# Creating Pipelines
We need to handle the numerical and categorical attributes differently. Numerical attributes need to be scaled, whereas for categorical columns we need to fill the missing values and then encode the categorical values into numerical values. To apply these sequence of transformations we will use the sklearn’s Pipeline class. We will also build custom transformers that can be directly used with Pipeline.

ColumnsSelector Pipeline
sklearn doesn’t provide libraries to directly manipulate with pandas dataframe. We will write our own custom transformer which will select the corresponding attributes (either numerical or categorical)

In [1]:
#Selects only few colums from our dataset
from sklearn.base import BaseEstimator, TransformerMixin
class ColumnsSelector(BaseEstimator, TransformerMixin):
  
  def __init__(self, type):
    self.type = type
  
  def fit(self, X, y=None):
    return self
  
  def transform(self,X):
    return X.select_dtypes(include=[self.type])

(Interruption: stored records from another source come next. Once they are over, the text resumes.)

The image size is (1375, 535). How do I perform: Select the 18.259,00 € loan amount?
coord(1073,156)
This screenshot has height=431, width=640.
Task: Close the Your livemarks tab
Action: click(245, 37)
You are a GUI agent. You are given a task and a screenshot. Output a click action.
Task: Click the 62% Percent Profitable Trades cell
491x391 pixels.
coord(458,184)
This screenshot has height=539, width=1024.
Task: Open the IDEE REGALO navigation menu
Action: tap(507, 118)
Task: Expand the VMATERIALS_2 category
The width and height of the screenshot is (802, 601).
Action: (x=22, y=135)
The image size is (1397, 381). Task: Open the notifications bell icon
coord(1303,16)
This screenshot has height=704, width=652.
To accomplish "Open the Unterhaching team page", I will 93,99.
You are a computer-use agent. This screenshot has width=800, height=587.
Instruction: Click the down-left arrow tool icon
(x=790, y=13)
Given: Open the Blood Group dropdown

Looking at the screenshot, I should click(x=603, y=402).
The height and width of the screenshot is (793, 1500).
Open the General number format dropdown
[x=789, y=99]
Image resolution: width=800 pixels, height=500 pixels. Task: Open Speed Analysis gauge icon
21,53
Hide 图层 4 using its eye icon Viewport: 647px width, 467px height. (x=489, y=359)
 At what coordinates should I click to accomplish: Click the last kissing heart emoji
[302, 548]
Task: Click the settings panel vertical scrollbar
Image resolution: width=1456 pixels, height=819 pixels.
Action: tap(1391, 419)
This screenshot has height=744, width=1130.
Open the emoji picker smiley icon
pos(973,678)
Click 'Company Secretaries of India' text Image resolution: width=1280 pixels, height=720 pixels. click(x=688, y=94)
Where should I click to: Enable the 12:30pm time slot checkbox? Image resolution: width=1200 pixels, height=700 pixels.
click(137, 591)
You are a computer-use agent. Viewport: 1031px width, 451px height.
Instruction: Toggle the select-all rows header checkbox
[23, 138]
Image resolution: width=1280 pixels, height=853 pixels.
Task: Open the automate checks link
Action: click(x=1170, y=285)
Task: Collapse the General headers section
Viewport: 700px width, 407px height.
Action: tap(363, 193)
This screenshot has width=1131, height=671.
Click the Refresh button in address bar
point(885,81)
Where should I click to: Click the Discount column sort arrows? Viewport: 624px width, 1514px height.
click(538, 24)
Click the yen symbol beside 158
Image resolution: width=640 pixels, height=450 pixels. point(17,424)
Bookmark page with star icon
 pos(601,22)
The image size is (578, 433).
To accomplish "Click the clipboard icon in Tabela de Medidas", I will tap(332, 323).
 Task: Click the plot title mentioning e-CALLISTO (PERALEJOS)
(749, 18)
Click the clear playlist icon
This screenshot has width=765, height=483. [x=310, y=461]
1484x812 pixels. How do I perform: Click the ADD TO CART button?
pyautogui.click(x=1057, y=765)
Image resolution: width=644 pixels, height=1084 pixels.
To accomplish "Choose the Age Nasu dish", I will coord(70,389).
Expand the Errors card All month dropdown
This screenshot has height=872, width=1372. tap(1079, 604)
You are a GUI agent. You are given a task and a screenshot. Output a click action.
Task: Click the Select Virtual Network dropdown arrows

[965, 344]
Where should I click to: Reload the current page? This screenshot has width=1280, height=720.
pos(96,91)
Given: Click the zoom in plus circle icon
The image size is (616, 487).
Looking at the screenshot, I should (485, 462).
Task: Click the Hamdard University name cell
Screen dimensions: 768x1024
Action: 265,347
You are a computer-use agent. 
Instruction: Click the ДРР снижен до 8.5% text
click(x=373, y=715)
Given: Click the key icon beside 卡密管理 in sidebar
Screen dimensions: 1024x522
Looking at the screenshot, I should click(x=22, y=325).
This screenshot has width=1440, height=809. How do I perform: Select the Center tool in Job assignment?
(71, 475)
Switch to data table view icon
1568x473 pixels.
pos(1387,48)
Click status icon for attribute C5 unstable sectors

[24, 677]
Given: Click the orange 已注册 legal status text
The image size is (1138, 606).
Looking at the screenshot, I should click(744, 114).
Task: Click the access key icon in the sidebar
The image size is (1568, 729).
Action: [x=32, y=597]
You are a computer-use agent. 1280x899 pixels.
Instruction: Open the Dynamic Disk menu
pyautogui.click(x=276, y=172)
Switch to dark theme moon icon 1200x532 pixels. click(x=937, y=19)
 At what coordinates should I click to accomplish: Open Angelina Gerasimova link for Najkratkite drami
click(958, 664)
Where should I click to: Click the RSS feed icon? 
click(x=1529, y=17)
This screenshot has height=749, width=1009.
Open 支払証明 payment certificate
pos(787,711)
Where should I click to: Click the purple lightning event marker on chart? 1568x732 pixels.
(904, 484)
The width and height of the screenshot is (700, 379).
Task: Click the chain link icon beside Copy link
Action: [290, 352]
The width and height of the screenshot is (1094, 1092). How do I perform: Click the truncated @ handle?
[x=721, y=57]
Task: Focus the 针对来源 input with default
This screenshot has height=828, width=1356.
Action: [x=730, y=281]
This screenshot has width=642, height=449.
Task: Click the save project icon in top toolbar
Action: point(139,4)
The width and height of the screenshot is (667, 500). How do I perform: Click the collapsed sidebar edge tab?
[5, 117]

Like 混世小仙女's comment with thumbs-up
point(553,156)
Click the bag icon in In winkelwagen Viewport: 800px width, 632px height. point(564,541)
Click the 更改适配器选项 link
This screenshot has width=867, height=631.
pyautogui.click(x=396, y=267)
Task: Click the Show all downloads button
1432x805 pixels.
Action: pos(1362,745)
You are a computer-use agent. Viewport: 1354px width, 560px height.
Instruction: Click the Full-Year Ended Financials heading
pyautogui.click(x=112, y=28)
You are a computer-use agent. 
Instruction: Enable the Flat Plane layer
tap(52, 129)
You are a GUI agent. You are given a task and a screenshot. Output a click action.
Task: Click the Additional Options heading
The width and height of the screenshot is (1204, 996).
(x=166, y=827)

#### Numerical Data Pipeline

1. We select the numerical attributes using the ColumnsSelector transformer defined above and then scale the values using the StandardScaler.                                                                                                                
2. Pipeline of transforms with a final estimator.                                                
3. Sequentially apply a list of transforms and a final estimator. Intermediate steps of the pipeline must be ‘transforms’, that    is, they must implement fit and transform methods. The final estimator only needs to implement fit. The transformers in the    pipeline can be cached using memory argument.                                                            
4. steps : list
   List of (name, transform) tuples (implementing fit/transform) that are chained, in the order in which they are chained, with    the last object an estimator.

In [2]:
from sklearn.pipeline import Pipeline
from sklearn.preprocessing import StandardScaler

num_pipeline = Pipeline(
    steps=[
        ("num_attr_selector", ColumnsSelector(type='int')),
        ("scaler", StandardScaler())
    ]
)

#### Categorical Data Pipeline
1. We need to replace the missing values in the categorical columns. We will replace the missing values with the most frequently occurring value in each column. sklearn comes with Imputer to handle missing values. 
2. However, Imputer works only with numerical values. We will write a custom transformer which will accept a list of columns for which we need to replace the missing values and the strategy used to fill the missing values

In [3]:
class CategoricalImputer(BaseEstimator, TransformerMixin):
  
  def __init__(self, columns = None, strategy='most_frequent'):
    self.columns = columns
    self.strategy = strategy
    
    
  def fit(self,X, y=None):
    if self.columns is None:
      self.columns = X.columns
    
    if self.strategy is 'most_frequent':
      self.fill = {column: X[column].value_counts().index[0] for 
        column in self.columns}
    else:
      self.fill ={column: '0' for column in self.columns}
      
    return self
      
  def transform(self,X):
    X_copy = X.copy()
    for column in self.columns:
      X_copy[column] = X_copy[column].fillna(self.fill[column])
    return X_copy


All the machine learning models expect numerical values. We will use pd.get_dummies to convert the categorical values to numerical values. This is similar to using OneHotEncoder except that OneHotEncoder requires numerical columns.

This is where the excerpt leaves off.